Cardiac Surgery for Children of Jehovah’s Witnesses: Navigating Difficult Ethical Waters

Tanenbaum’s Religious Diversity in Health Care program recently attended The Columbia University Center for Bioethic’s Lunch Seminar Series, sponsored by The Gold Foundation.  Dr. George Hardart, Associate Clinical Professor of Pediatrics, gave a talk on the moral, ethical, and religious dilemmas of performing cardiac surgery on the children of Jehovah’s Witnesses. 

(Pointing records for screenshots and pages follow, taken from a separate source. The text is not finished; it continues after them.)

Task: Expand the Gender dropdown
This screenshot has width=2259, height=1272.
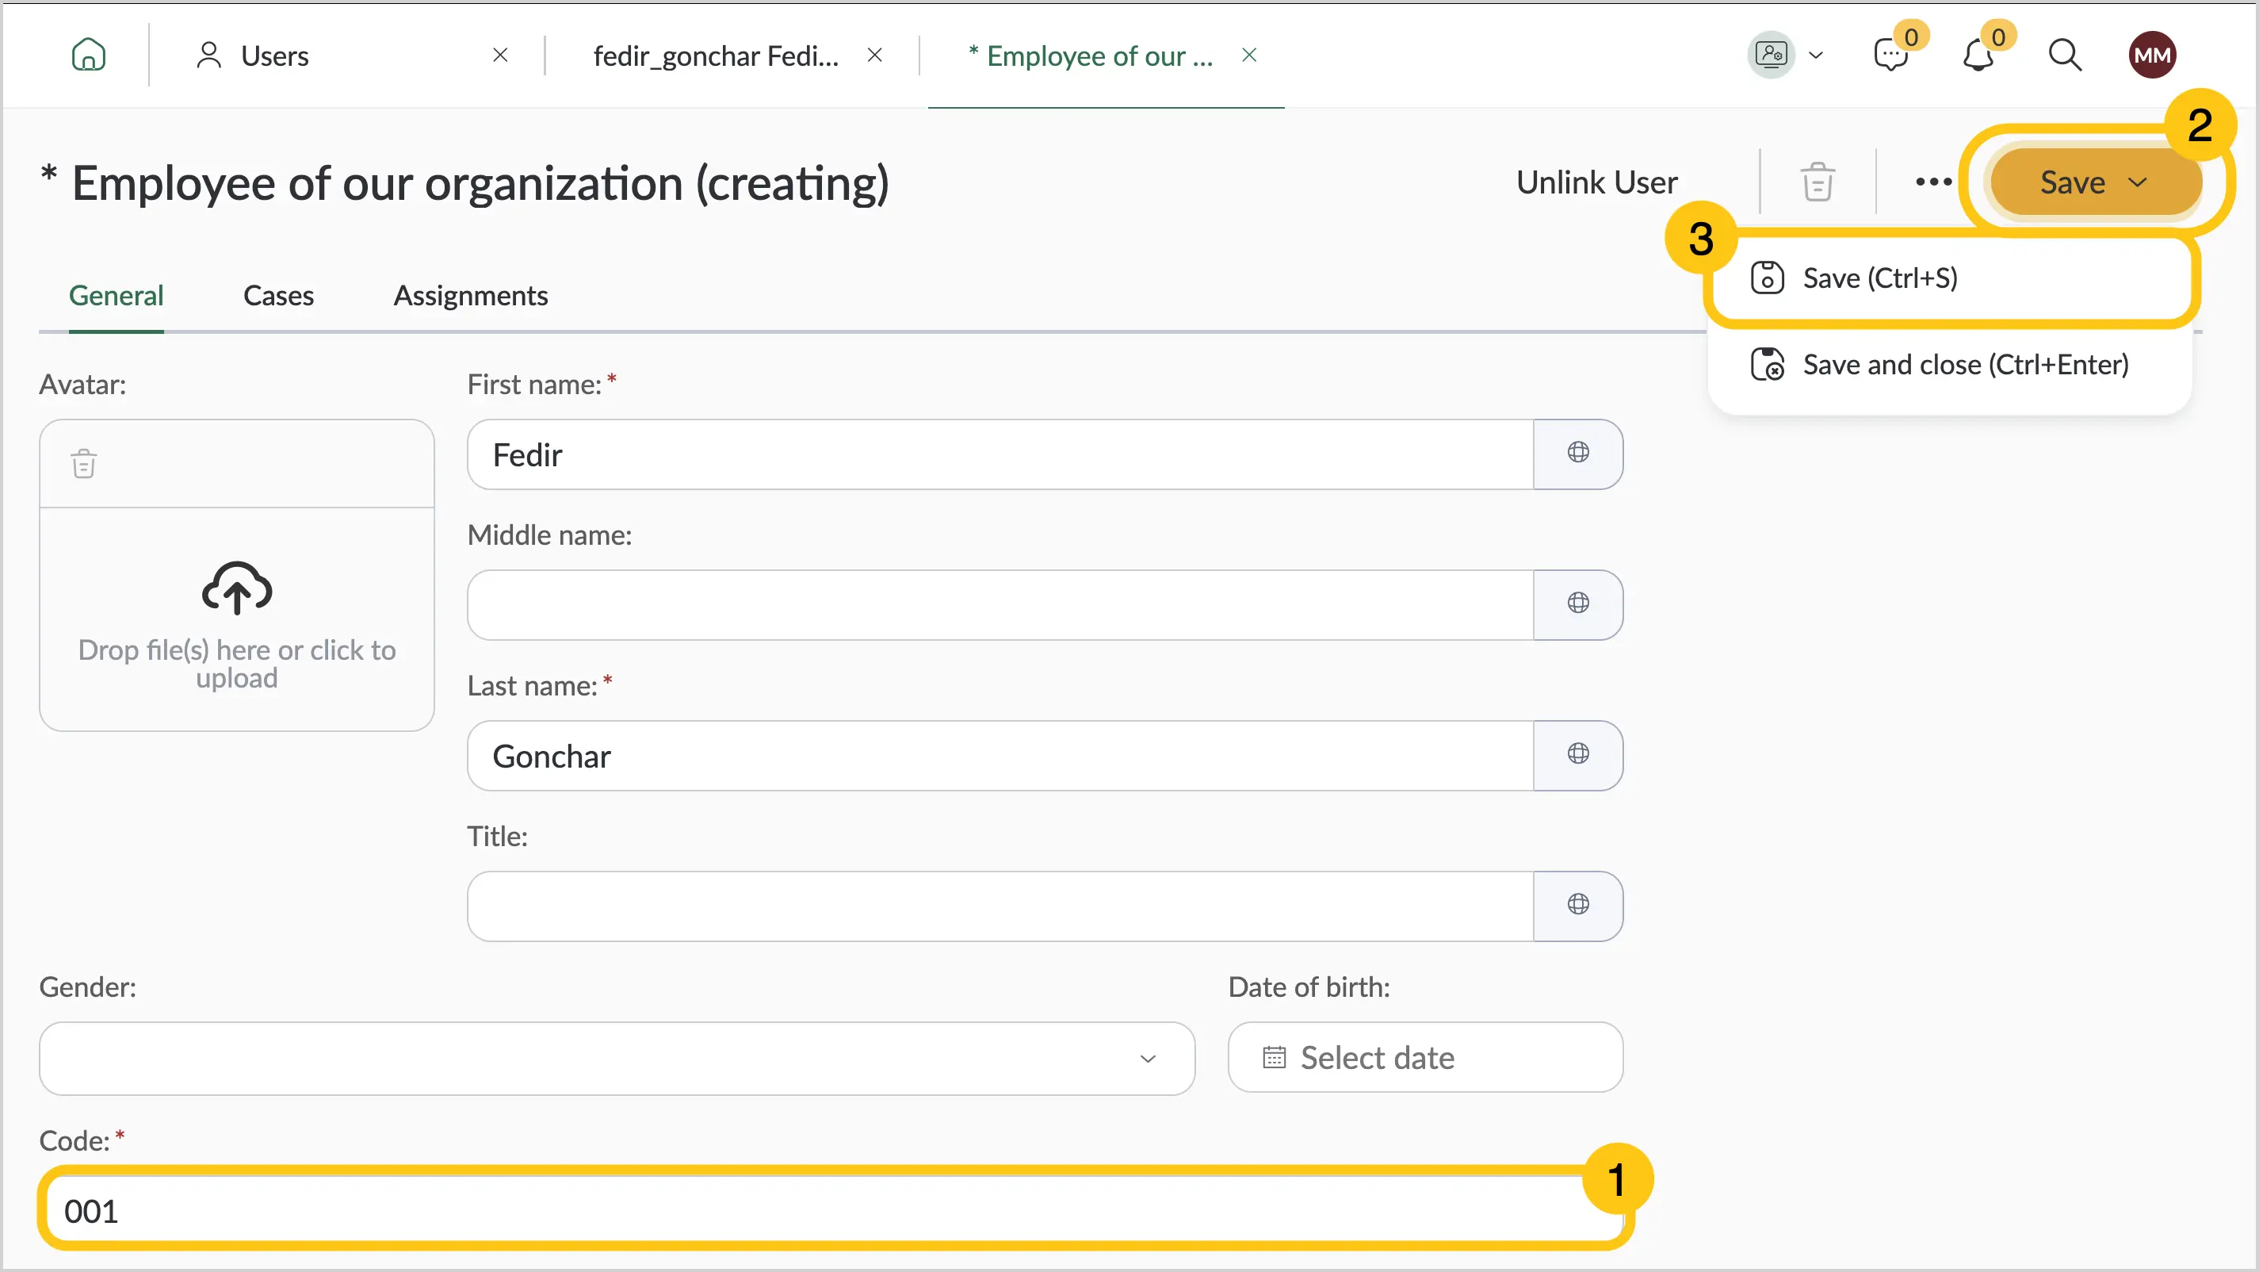Action: [616, 1058]
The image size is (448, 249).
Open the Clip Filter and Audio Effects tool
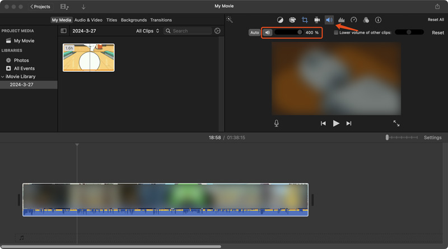pos(366,20)
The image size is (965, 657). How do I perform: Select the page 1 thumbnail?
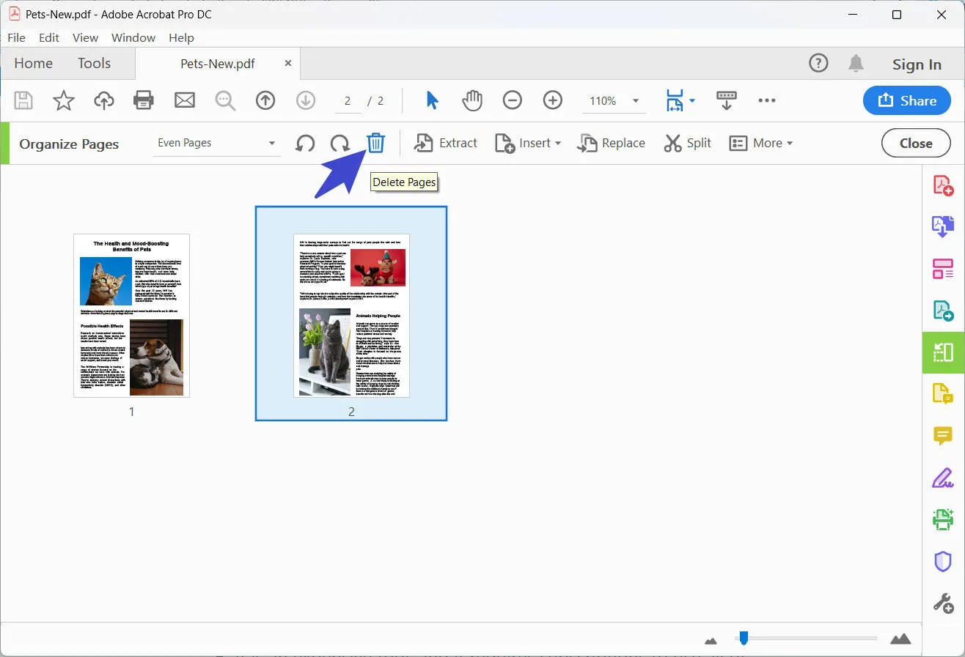[131, 316]
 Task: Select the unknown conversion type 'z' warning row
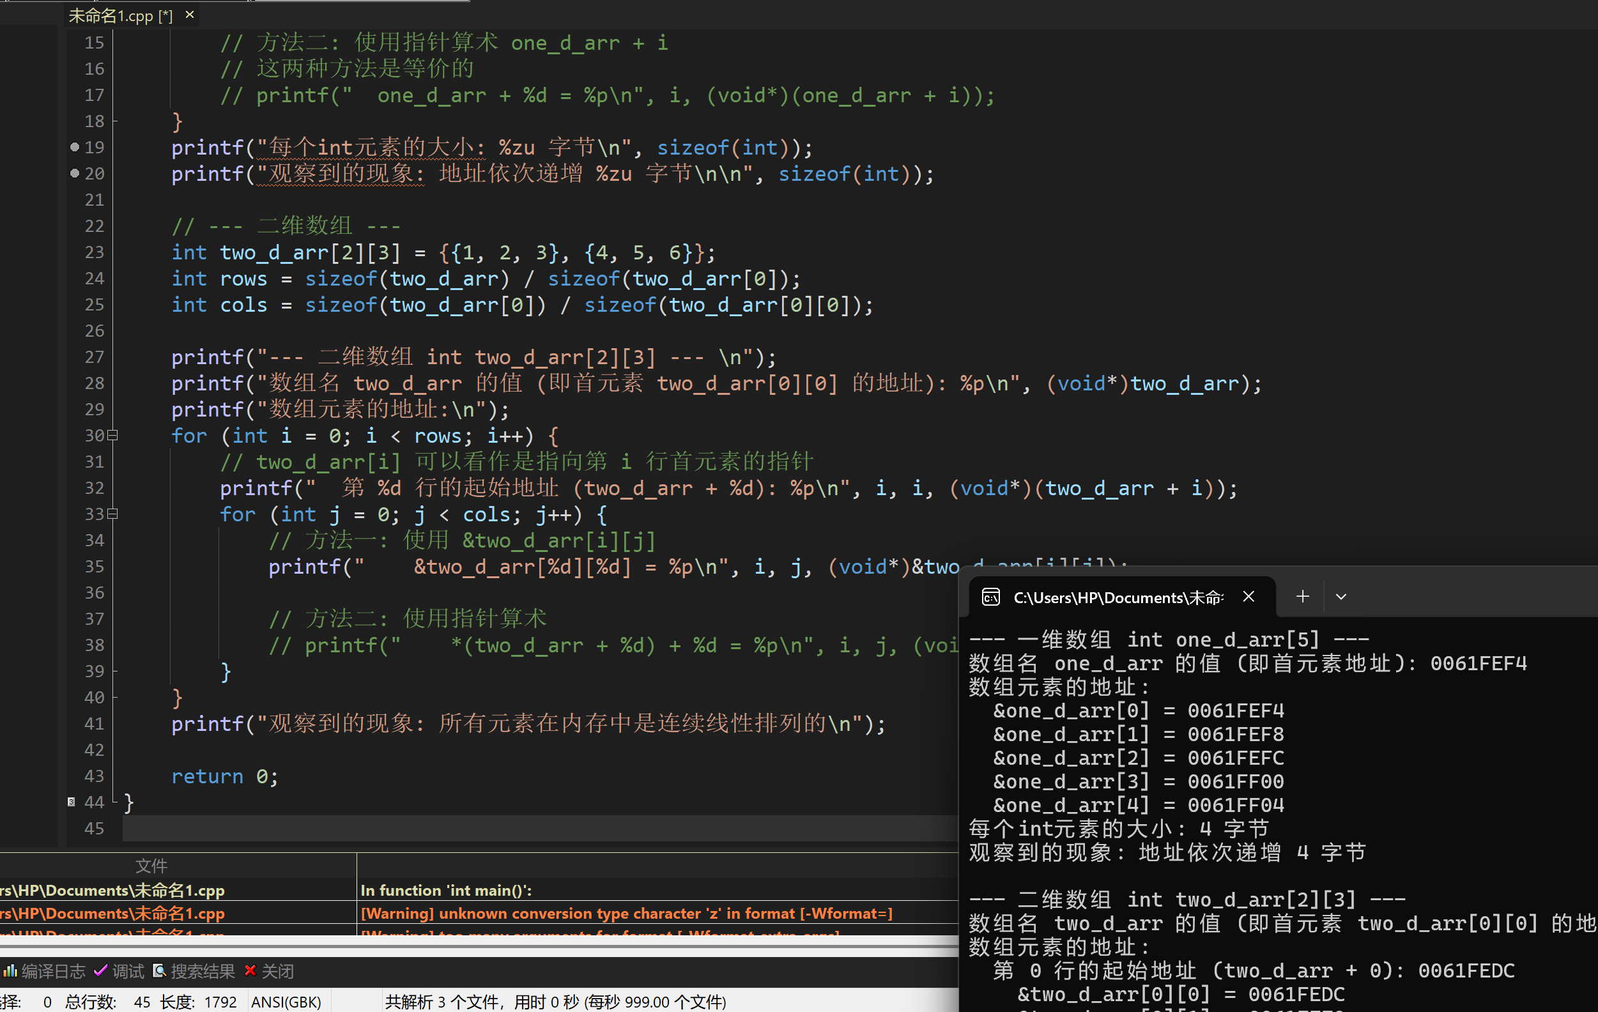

Jehovah’s Witnesses believe that it is morally and spiritually abhorrent to accept a blood transfusion and that it is a sin which jeopardizes eternal life and salvation. They interpret the Bible to command that we must “abstain from blood” and the willing acceptance of a blood transfusion can be grounds for expulsion from the faith. 
 
While treating an adult Jehovah’s Witness in need of a blood transfusion can be morally and emotionally challenging for a doctor, the ethical dilemma becomes particularly complex when treating a child. An adult has the right to refuse a blood transfusion but the government has historically protected the rights of doctors to intervene when the life of a child is threatened by the religious convictions/restrictions of the parents. 
“Parents may be free to become martyrs themselves. But it does not follow they are free, in identical circumstance to make martyrs of their children before they have reached the age of full and legal discretion when they can make that choice for themselves.” (Prince vs. Massachusetts, 1944) 
Dr. Hardart set out to tackle this very complex ethical dilemma. He presented several cases involving Jehovah’s Witness children where the “standard of care” indicated blood transfusion. He then presented alternative options for care and asked the audience whether they would consider these alternatives given the families’ religious objection to blood transfusion. How much risk is acceptable when trying to honor the religious wishes of the family? 
 
Moreover, he asked the audience to broaden their definition of risk beyond health risks. He pointed out that the family felt a very real and substantial risk to the emotional and spiritual well-being of their family and religious convictions.   Should this risk factor be taken into consideration? If so, how much weight should it be given?
 
Loss of trust, which can lead to substandard care and can have long term health implications, is another risk to be weighed. An audience member pointed out that parents who have lost trust in their doctor, and by extension their health care community, may chose to delay or avoid seeking treatment for their child in the future.  In the worst case scenario, their negative experience can marginalize the whole religious community and lead to disparities in health care access. 

So how do doctors balance their medical, ethical, and legal responsibilities with their obligations to patients and the families of those patients? Ultimately there is no easy answer. What we do know is that communication, empathy, and trust are key elements in navigating these very complex ethical waters. If they can’t help us find a way out, they can at least help us find a way through.